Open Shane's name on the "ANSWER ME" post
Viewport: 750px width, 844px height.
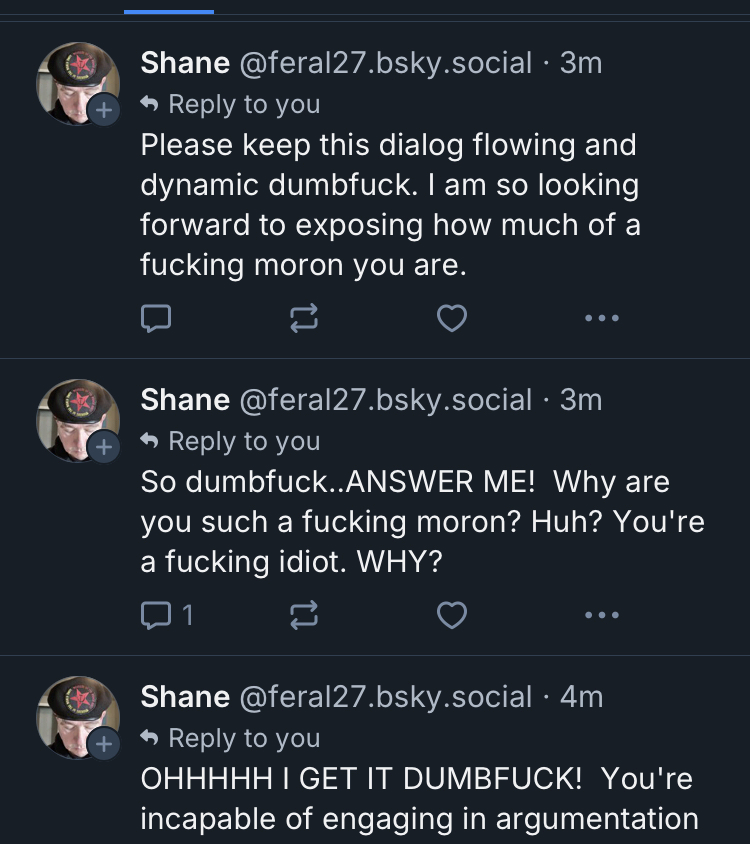point(185,400)
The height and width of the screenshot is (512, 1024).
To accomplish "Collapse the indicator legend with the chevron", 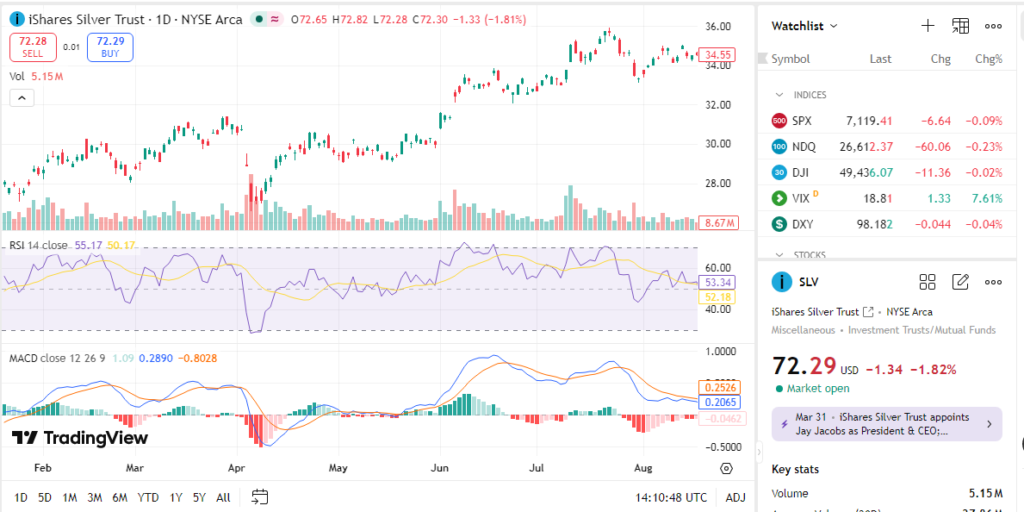I will tap(21, 97).
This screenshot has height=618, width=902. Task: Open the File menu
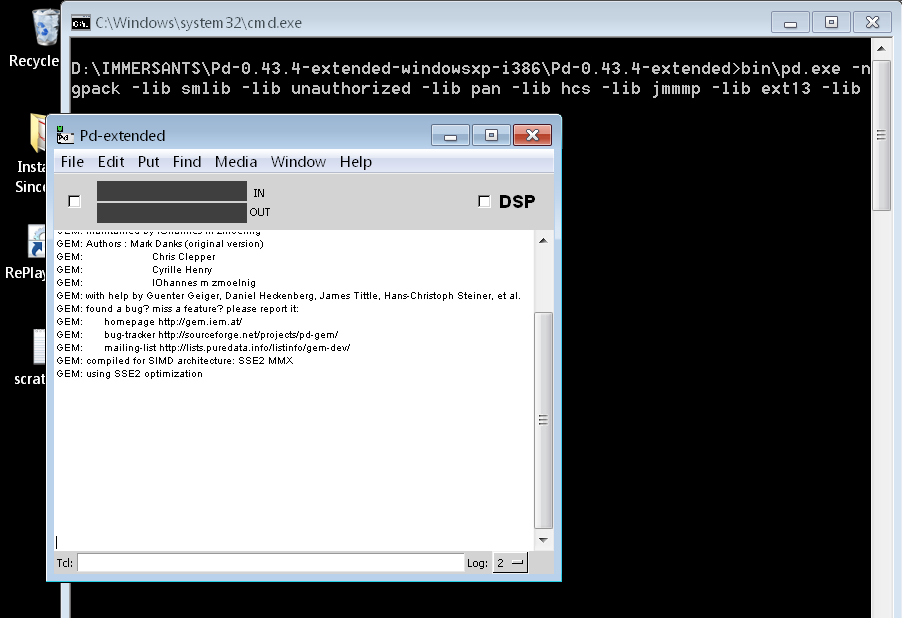(72, 162)
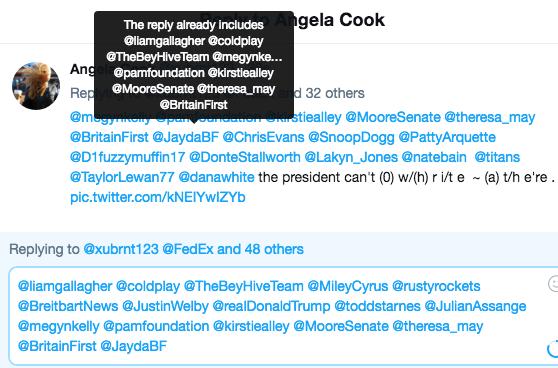Viewport: 558px width, 368px height.
Task: Open the @Lakyn_Jones mention
Action: click(351, 157)
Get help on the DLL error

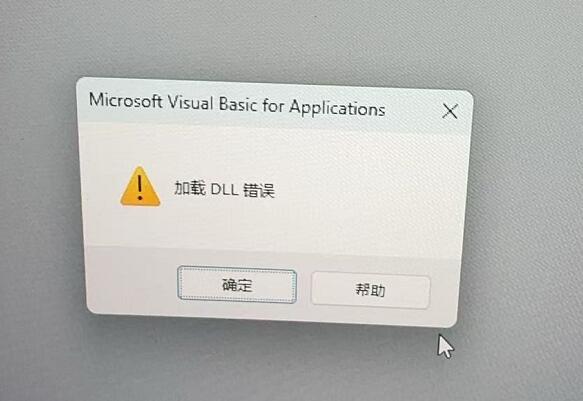click(370, 290)
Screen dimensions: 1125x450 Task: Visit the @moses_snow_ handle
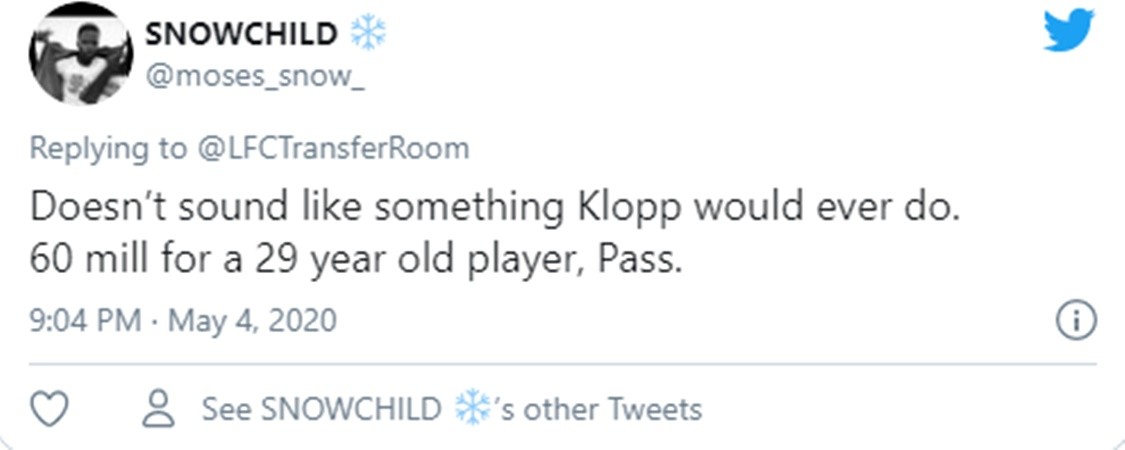coord(255,75)
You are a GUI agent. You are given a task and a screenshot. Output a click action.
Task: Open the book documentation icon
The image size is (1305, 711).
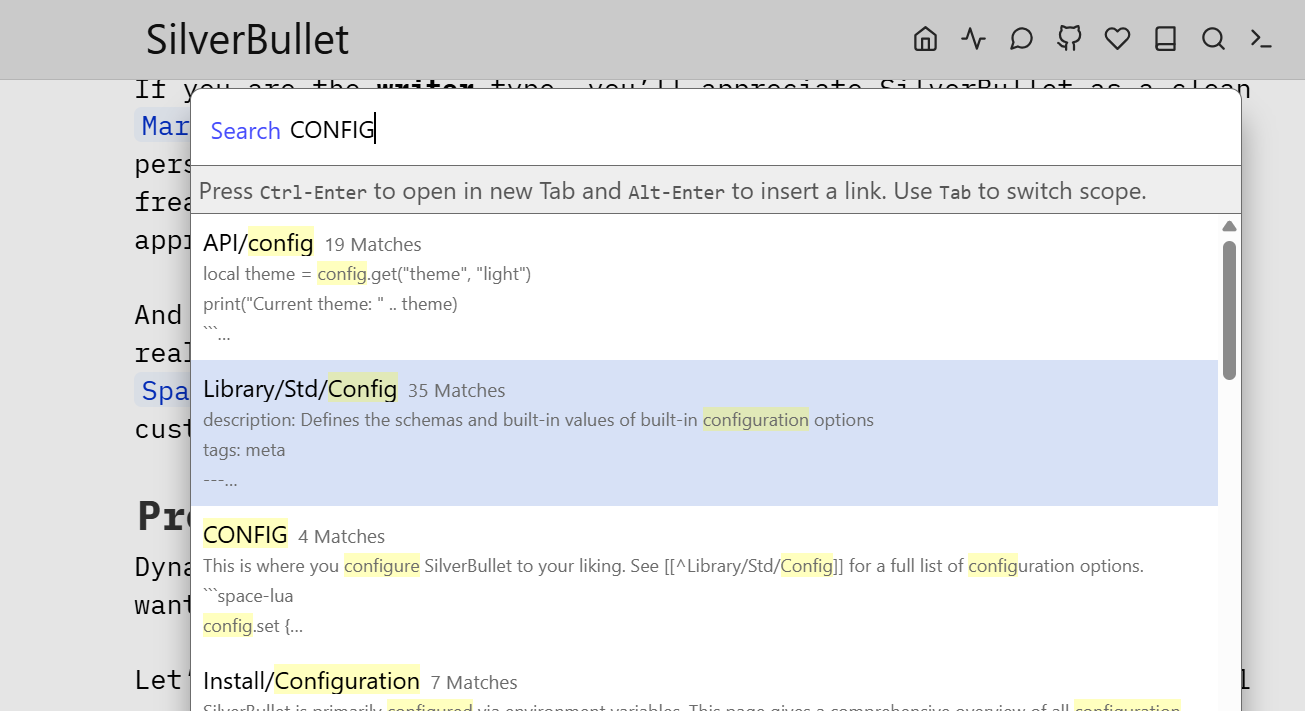1165,39
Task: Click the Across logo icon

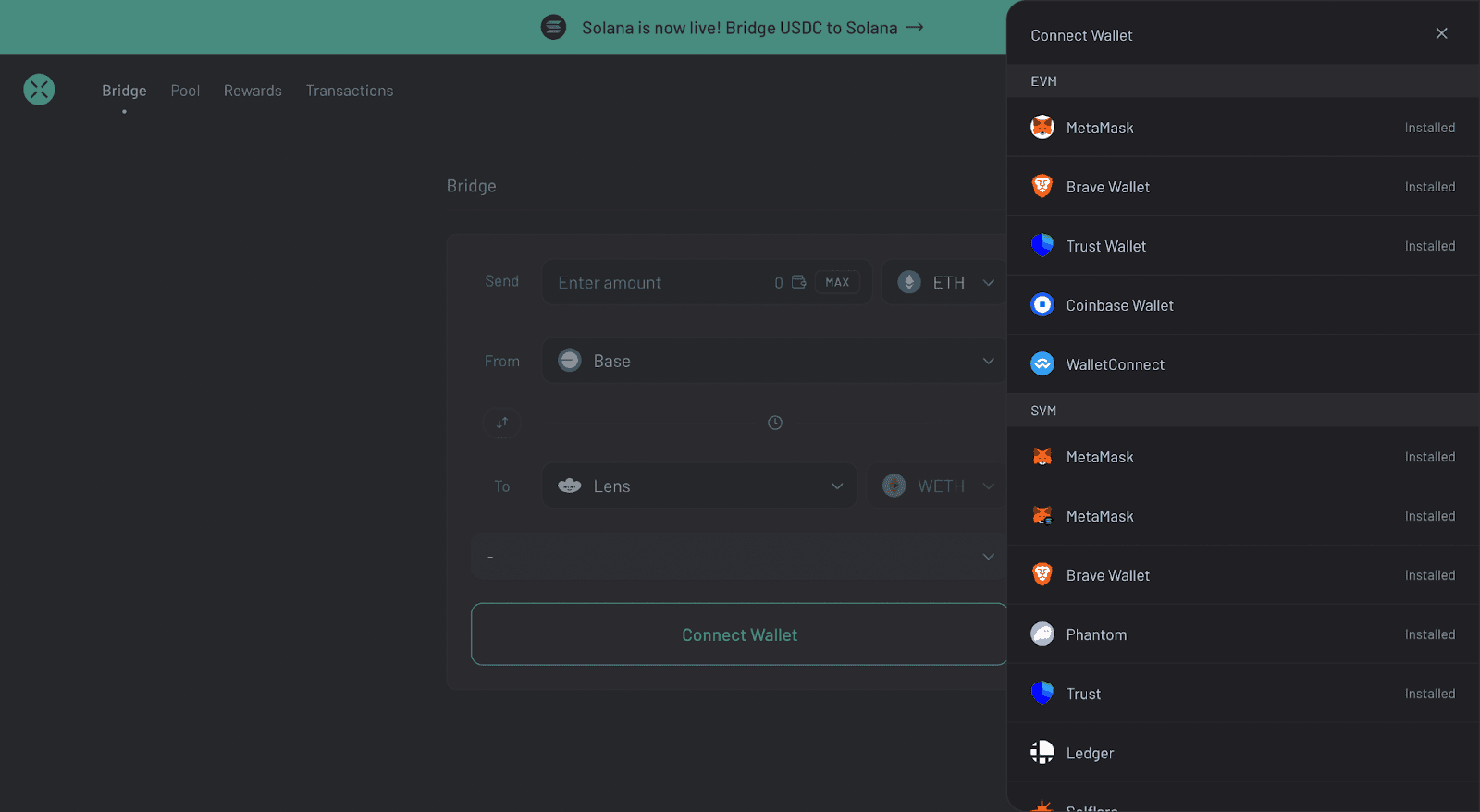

→ **AIM OF THE EXERCISE**: Filter these records, keeping every line where the word "icon" occurs.

→ **RESULT BELOW**:
Task: Open the book documentation icon
Task: Click the Across logo icon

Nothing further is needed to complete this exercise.